Nine
Ketika mulut tak lagi punya kuasa untuk menegur sesuatu yang tidak disukai. Maka diam adalah cara terbaik yang harus dilakukan.
©Letter of Destiny©
🕊🕊🕊🕊
Setelah memarkirkan motor kesayangannya di tempat parkir yang sangat luas dan ramai akan kendaraan beroda empat itu. Haidar segera turun dari motor setelah melepas helm miliknya. Kedua netra coklatnya menyorot sebuah gedung yang menjulang tinggi di hadapannya.

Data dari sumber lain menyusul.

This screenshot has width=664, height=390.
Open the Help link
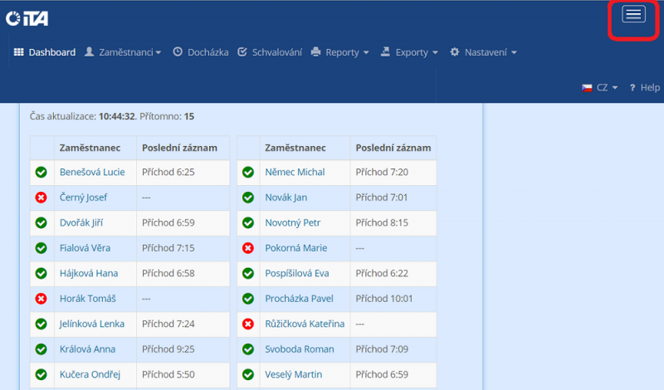click(644, 87)
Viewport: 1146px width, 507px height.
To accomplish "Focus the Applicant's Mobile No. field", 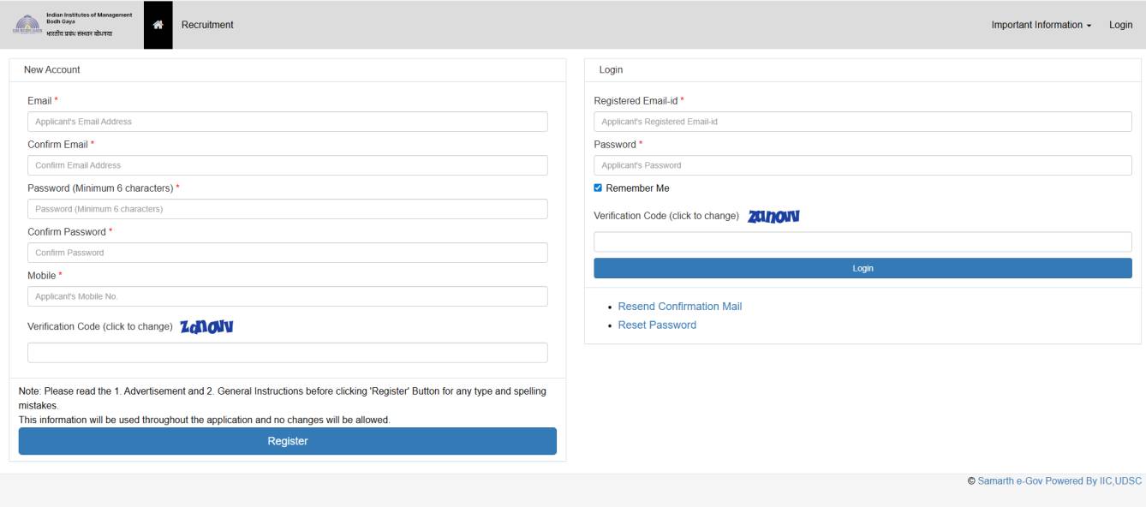I will [287, 296].
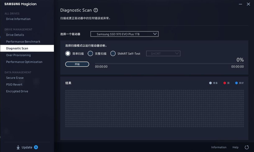Click the Update download arrow icon
The height and width of the screenshot is (152, 254).
[x=18, y=147]
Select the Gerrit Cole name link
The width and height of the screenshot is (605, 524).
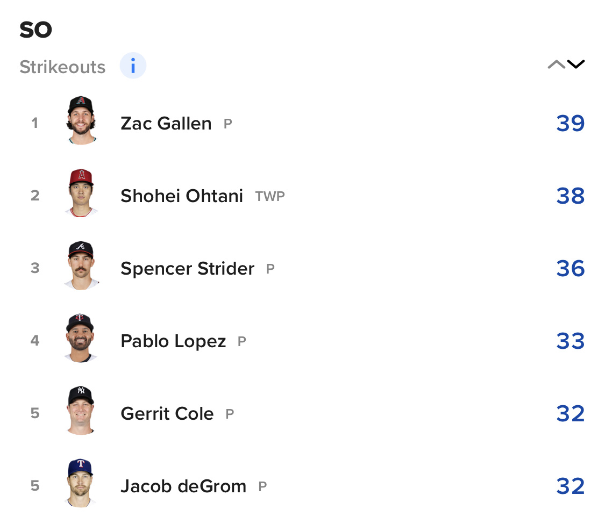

Haidar segera melangkahkan sepasang tungkainya memasuki lobi kantor bertingkat itu sembari tangan kanannya yang memegang sebuah dokumen. Beberapa orang yang berpapasan dengannya tersenyum seraya menyapanya dan tentu saja sapaan mereka dibalas oleh Haidar.
Siapa yang tidak mengenal Haidar di kantor ini? Tidak ada. Sebab, dia adalah putra satu-satu dari pemilik kantor yang mereka tempati untuk mencari nafkah. Putra dari seorang pengusaha tambang batu bara, manufaktur, dan properti yang sukses. Belum lagi, cabang dari usahanya itu tersebar di beberapa kota yang ada di Indonesia.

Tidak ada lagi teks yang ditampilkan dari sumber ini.